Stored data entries
########################################

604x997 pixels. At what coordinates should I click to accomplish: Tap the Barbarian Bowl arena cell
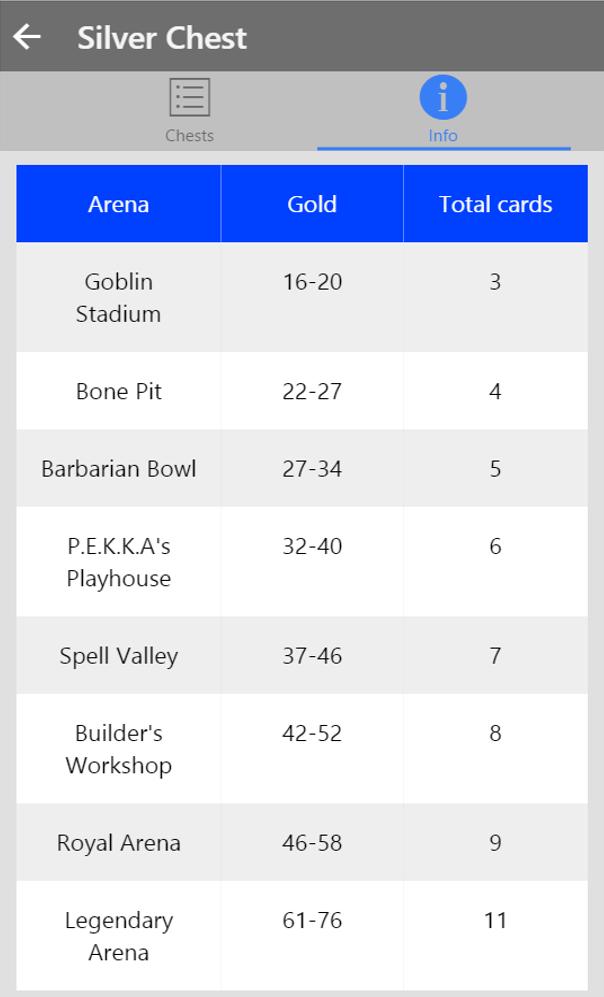coord(118,469)
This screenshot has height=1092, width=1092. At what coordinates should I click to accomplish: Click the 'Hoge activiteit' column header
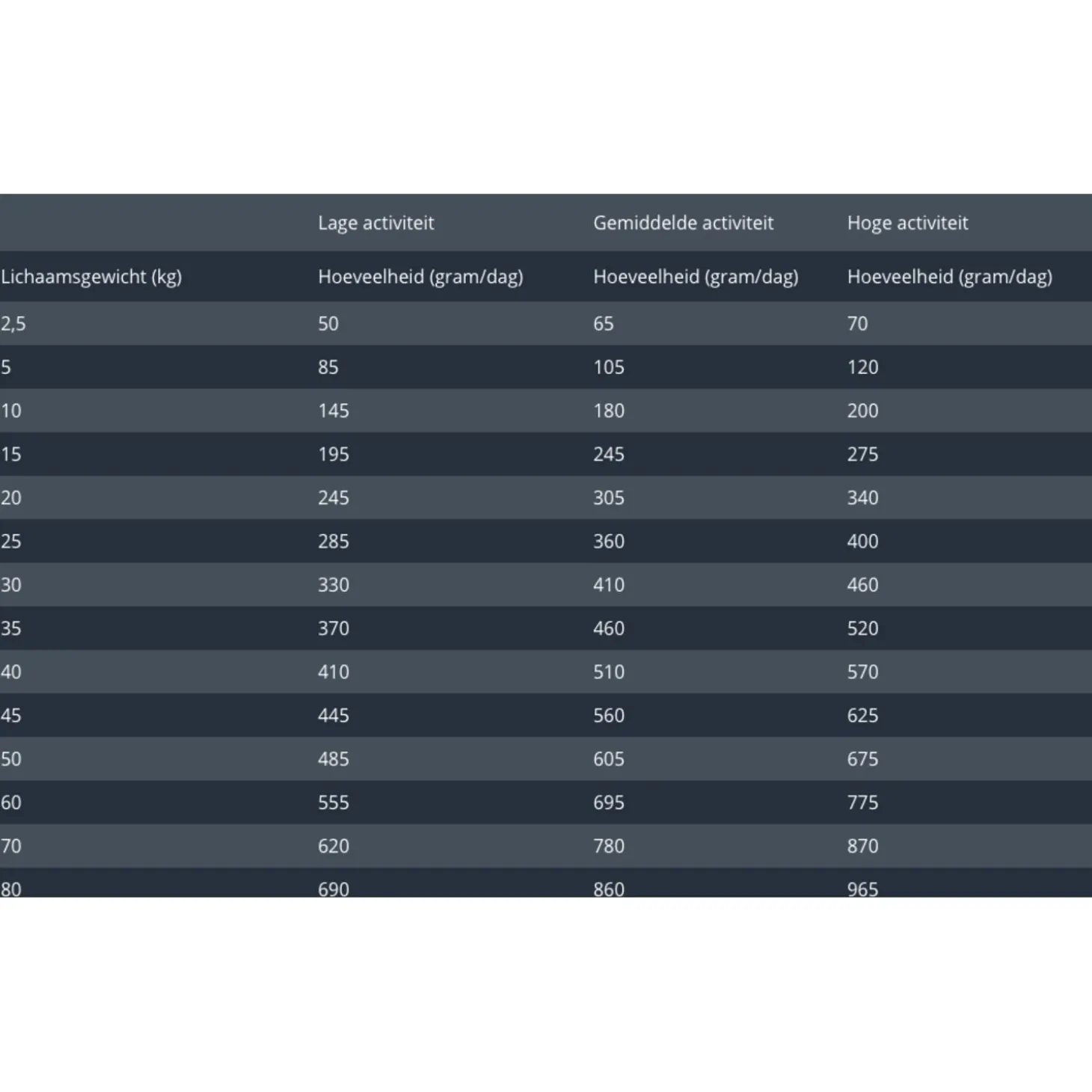(x=907, y=223)
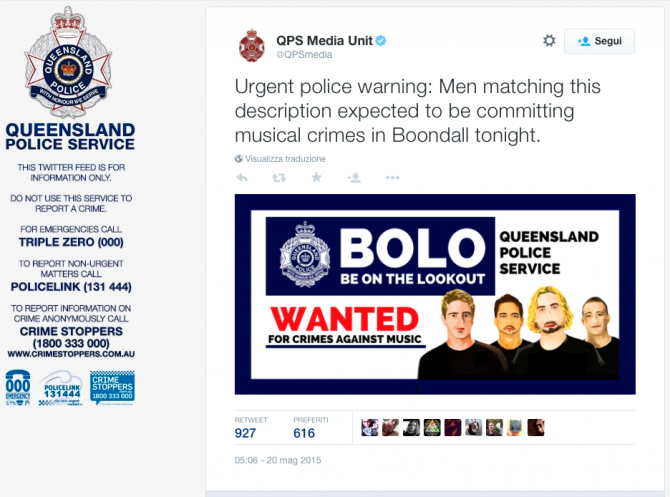Click the QPS Media Unit profile avatar
670x497 pixels.
click(252, 46)
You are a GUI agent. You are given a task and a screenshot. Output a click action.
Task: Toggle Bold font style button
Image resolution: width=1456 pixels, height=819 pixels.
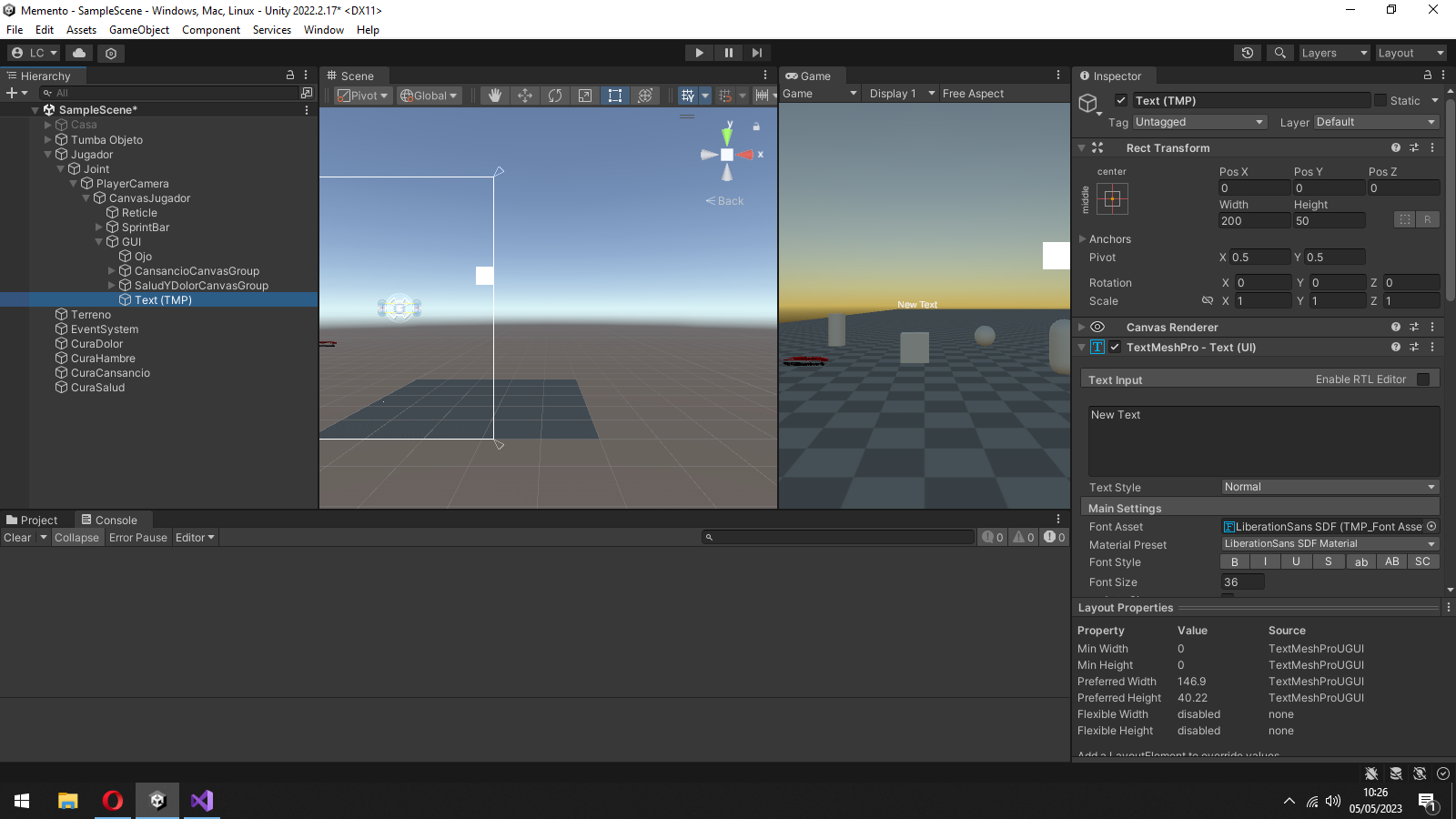click(x=1235, y=562)
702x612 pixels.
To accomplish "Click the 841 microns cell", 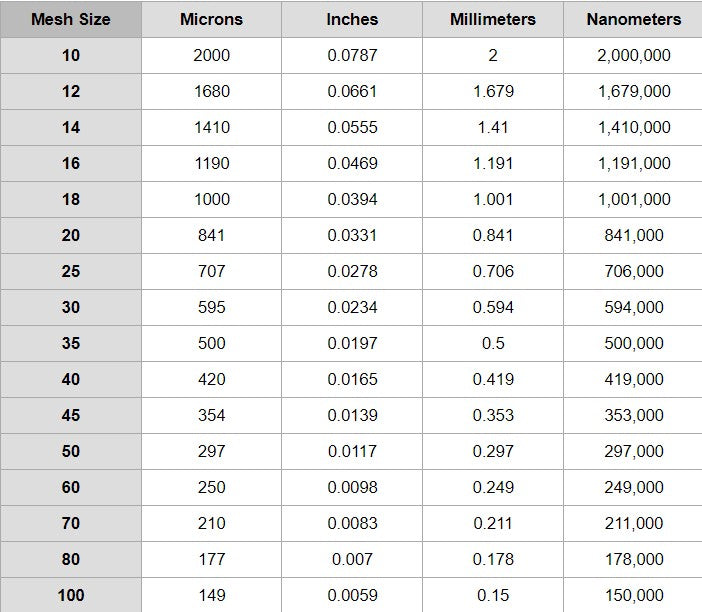I will (211, 235).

########################################

Taking the entries above, copy word for word the lines from the one with "This screenshot has" up to and including the one with "Task: Toggle Bold font style button", without any picture.

■ **Exercise output**:
This screenshot has height=1092, width=1092. At what coordinates should I click to accomplish: Click the 'Hoge activiteit' column header
(x=907, y=223)
Click the QPS Media Unit profile avatar
670x497 pixels.
click(252, 46)
You are a GUI agent. You are given a task and a screenshot. Output a click action.
Task: Toggle Bold font style button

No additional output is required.